Generally not. Parts of a UDT optimized for visuals may have elements pointing at different parts of the PLC, with different paces required.
Old thread, but geesh. Thats a pretty important hidden nugget and new to me.
So i have many ignition UDTs that are for motor control. Standard PB for start, stop, amps, temperature and flow (process pumps). They point to a Logix UDT that has these elements contained within. I thought i was doing good by setting the temperature and flow to 5000 ms scan, while having the PBs at 500ms for faster HMI responsiveness. Now Im learning thats the exact opposite??
I understand the mechanics i guess of bundling reads/writes but that seems awful limiting. So the suggestion would be to create individual PB tags at one scan rate, the process tags at another scan rate. Seems to entirely defeat the benefit of creating a single UDT for organization. I dont pass UDTs anyway, only text paths to form my tags on popups, templates, etc, but redoing 6000 tags to divorce these UDTs in a current project would be a time consuming undertaking.
In monitoring the response on the system, my overload is 0% on all my tag rates between two devices, with mean response times in the 3 to 5ms rate.

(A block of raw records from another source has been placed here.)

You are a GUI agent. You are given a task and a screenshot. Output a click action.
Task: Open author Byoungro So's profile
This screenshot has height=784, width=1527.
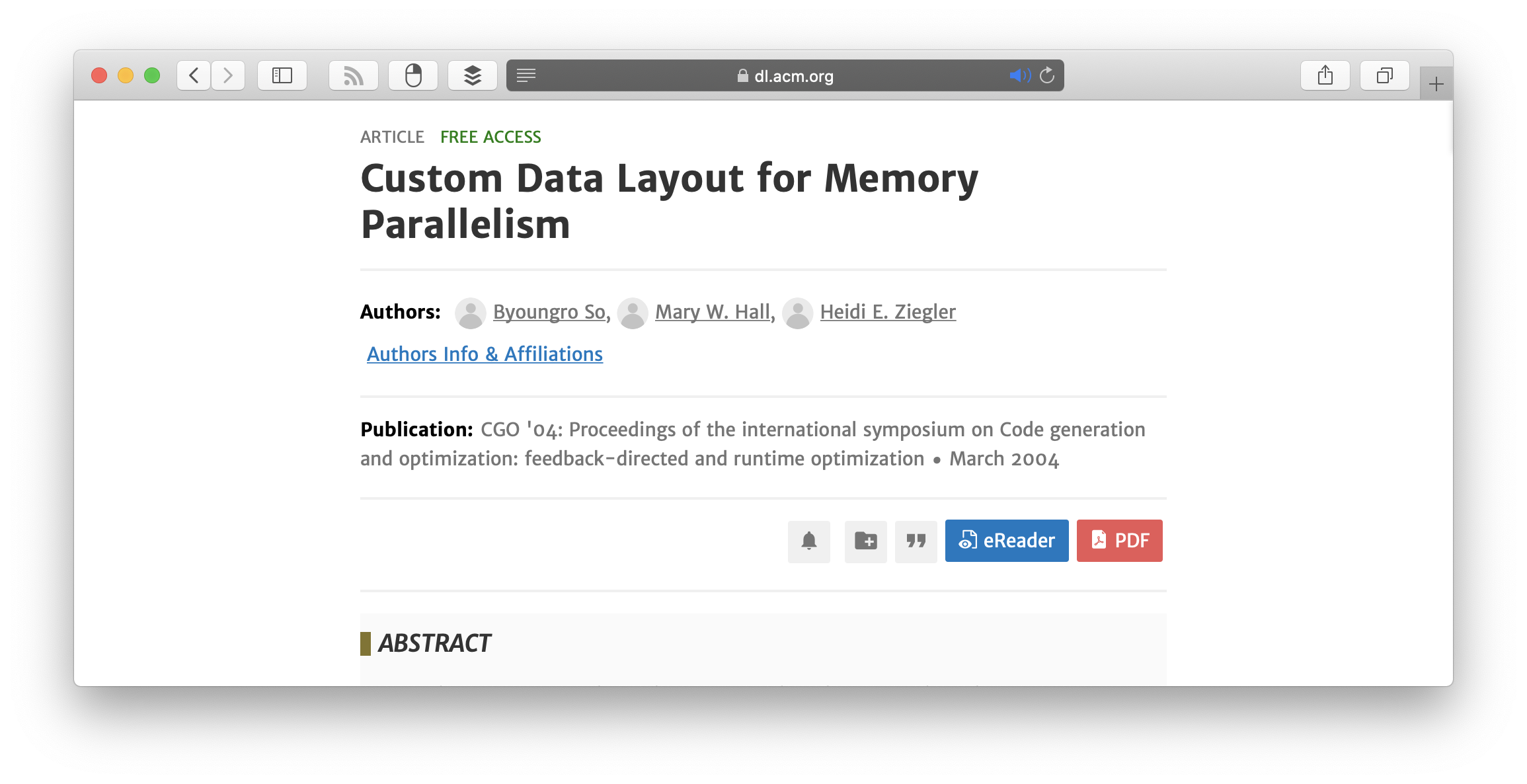coord(549,311)
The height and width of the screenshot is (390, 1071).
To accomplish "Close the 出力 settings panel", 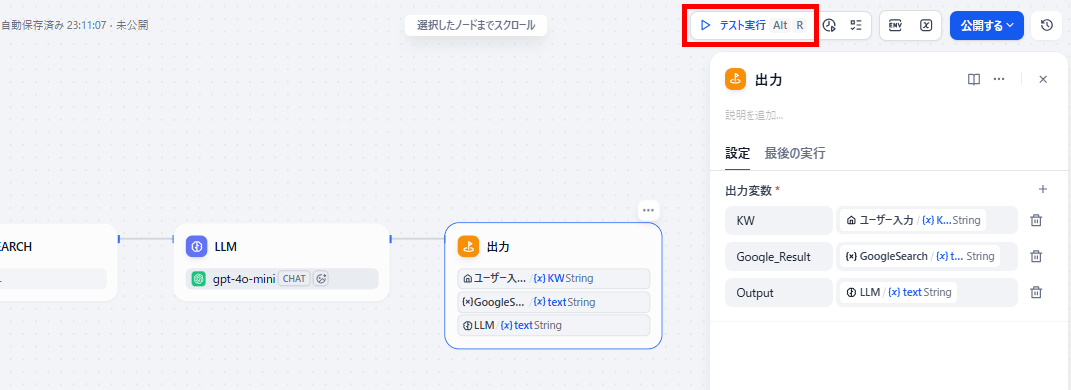I will 1043,79.
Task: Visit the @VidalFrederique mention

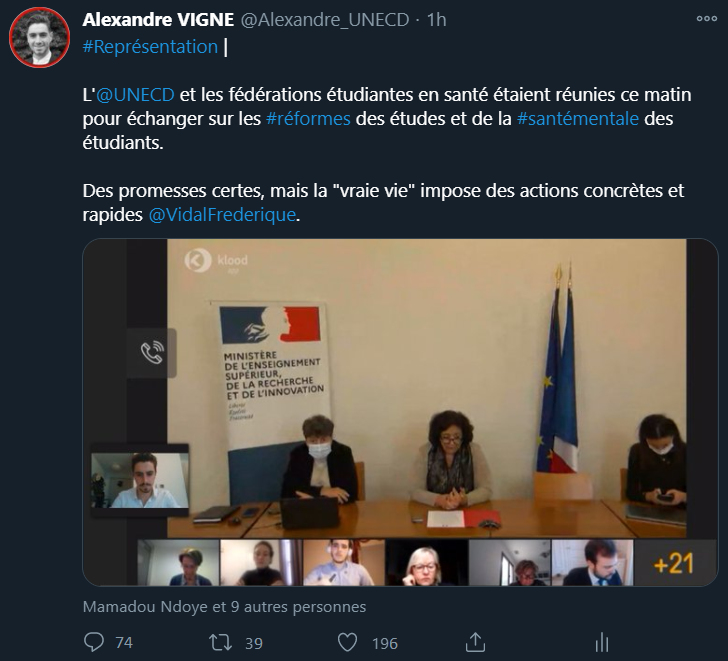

So where else would I be seeing this if it were an issue? Because it doesnt seem to be and id hate to redo all of these tag structures for no reason.
Edit to add: In the case of Logix, if you divorce the boolean PBs outside of a UDT, you are using 32x memory. Logix stores all data types as 32bit. A single boolean takes 32 bits of data. Thats the benefit of UDTs in logix, as a UDT compacts all the data into consecutive bytes. So if i remove a boolean PB from a logix UDT as a singular tag, thats more memory traffic and more of a hit than servicing the UDT twice for different scan rates. For that reason, most logix developers either use UDTs or will use a DINT and use bits of that DINT for individual booleans. But Ignition doesn’t handle bit of words very gracefully without creating a UDT to form bits of words, so i dont know if thats anymore efficient either.
Uhm, no. That would be even worse, as individual tags cannot be optimized at all.
A few button booleans buried in another UDT is not really a problem. Just put them on the same subscription pace as the rest of the UDT.
Have you read this other topic?
Also:
Simply not true, for device drivers that can perform read-modify-write atomics, and Logix certainly does. The logix driver simply doesn't make drag and drop convenient for booleans in integers, but you can certainly append the .0 yourself.
Thanks for the link. Fortunately, most of those practices are followed in my development. However, in the case of UDT handling, i also did not realize that unused members are read in the packets and thrown away. This rabbit hole is getting deeper. For most logix developers, UDTs are functionally developed. They are packaged to support a process in an elegant and logical manner, making development and portability of code easier, easier to troubleshoot, eaiser to globally change code (add a needed member and it updates all instances). I've succesfully used this model with all manner of HMI and Scada development, with no comm issues at all.
Theres also the case that as integrators, code is portable across scadas. I have large code bases that are the same whether wonderware, factory talk, ifix, panelview, or ignition are the front end.
With Ignition, now I'm understanding that a single UDT that could be used before, needs to be split into three or more UDTs at the logix level?
A UDT for poll rate A tags
A UDT for poll rate B tags
A UDT for non needed Ignition tags
As a simplified example, a pump UDT tag that has start and stop PB, flow and temperature analog, Timers for alarm handling.
PBs in one UDT (fast poll), Temp and Flow in another UDT(slow), and Timers in a third UDT (not needed in Ignition).
Thats an over simplified model of course as UDTs contain more info, but that's what I'm gleaning from this conversation. While it may streamline the ignition driver performance, it sure doesn't seem conducive to standard Logix practices of development.